Homegrown Superhereos

Okay- so I understand the obsession between little boys and superheroes, and little girls with princesses. They are both marketed as being good and strong and, most importantly, magically strong. As a kid, I definitely had Princess Leia Underoos. I’m reasonably sure that I pretended to be Wonder Woman– and if not her, definitely Indiana Jones-ette.

But I also pretended to be an Indian Princess after watching a Gandi miniseries with my Mom, complete with a green-checked tablecloth tied around my face. It is that memory that prompted me to make them superhero capes of a more specialized variety.

Thanks to hot wheels, Zach is obsessed with flames. Not fire, thankfully, just flames. Elliot loves water–especially pouring it, which is why he still uses a sippy cup. While I was in the cape-making mode, I also had a belated birthday cape (as in from August!) for a friend of mine’s daughter, and a birthday party coming up for another little girl, the tinkerbell-loving daughter of one of my favorite feminist friends.

Superhero Capes for everyone!

I use the pattern from the Puking Pustilles website and imagination for everything else.

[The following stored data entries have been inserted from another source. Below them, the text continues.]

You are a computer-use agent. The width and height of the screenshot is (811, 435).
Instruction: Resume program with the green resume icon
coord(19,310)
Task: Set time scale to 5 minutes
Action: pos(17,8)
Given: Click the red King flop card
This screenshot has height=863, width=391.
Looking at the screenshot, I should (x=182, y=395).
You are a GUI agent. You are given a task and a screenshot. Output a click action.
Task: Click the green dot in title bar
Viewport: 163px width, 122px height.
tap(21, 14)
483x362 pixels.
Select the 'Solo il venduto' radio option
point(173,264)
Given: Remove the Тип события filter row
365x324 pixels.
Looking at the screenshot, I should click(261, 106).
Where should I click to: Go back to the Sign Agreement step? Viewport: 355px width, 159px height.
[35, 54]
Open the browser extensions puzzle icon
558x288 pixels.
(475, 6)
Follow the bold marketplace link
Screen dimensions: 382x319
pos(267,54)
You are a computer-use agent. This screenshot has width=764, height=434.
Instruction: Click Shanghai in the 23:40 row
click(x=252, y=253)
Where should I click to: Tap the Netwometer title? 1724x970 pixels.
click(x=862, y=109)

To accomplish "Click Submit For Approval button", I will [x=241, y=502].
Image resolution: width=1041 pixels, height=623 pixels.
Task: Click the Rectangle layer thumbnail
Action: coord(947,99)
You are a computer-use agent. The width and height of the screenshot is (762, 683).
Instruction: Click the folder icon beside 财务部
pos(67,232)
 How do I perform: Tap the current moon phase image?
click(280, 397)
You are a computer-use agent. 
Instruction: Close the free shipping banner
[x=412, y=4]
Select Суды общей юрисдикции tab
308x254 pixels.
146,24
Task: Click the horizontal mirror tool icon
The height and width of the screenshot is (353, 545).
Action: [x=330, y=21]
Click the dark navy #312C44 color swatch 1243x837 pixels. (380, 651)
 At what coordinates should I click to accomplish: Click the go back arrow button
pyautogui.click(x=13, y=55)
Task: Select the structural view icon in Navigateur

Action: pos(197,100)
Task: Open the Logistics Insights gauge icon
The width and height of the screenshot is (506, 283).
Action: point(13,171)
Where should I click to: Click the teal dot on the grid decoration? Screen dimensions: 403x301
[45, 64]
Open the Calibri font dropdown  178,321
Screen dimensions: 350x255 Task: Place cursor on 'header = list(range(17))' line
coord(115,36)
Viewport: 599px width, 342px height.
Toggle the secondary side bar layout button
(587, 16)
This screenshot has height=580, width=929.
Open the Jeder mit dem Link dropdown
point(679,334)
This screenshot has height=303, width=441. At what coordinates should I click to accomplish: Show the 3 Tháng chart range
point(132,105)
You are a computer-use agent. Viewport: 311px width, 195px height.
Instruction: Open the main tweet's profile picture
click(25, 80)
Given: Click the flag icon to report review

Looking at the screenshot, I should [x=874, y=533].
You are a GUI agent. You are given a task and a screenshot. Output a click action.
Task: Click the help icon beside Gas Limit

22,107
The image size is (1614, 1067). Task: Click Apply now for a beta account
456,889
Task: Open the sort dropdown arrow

Since I can’t draw worth a darn, I did a google search for the type of clip-art I needed and found excellent examples for the flames, water splat, fairy (then a sword, see above about feminist friend), and a crown.

Once I decided what I wanted, I sized them appropriately in the photo editor and then printed onto regular paper.

Next I traced the designs onto interfacing. Then you choose your felt colors and iron on according to the package directions. Cut off the excess felt and iron-on the felt to the cape.

Now– all of this went without a hitch and is actually the most time consuming of the process. In theory. If you actually sew with any regularity. Me? Well, it took forever, but that wasn’t the capes’ fault. First, I had knotting and breaking problems with the bobbin. I took off the sewing plate to clean it, found this.

Which of course led me to take the rest of the machine apart (following manufacturers instructions) and clean/oil inside. Then, since I had already read 6 pages of the manual, I decided to stop a read the rest of it. Which sent me back to the store to get new needles. After that, I needed to practice my stitches before sewing the capes (I have never followed that step in sewing instructions before–it actually made a huge difference in the final product.)

Then it was time to sew.

Elliot’s superhero cape, aka Commander H2O:

Zach’s superhero cape, aka Captain Fire Flame:

I wasn’t even surprised when Zach, instead of falling onto the cape with love and amazement, just looked at me and said, “that doesn’t look like a Batman cape.” I was annoyed–but not surprised.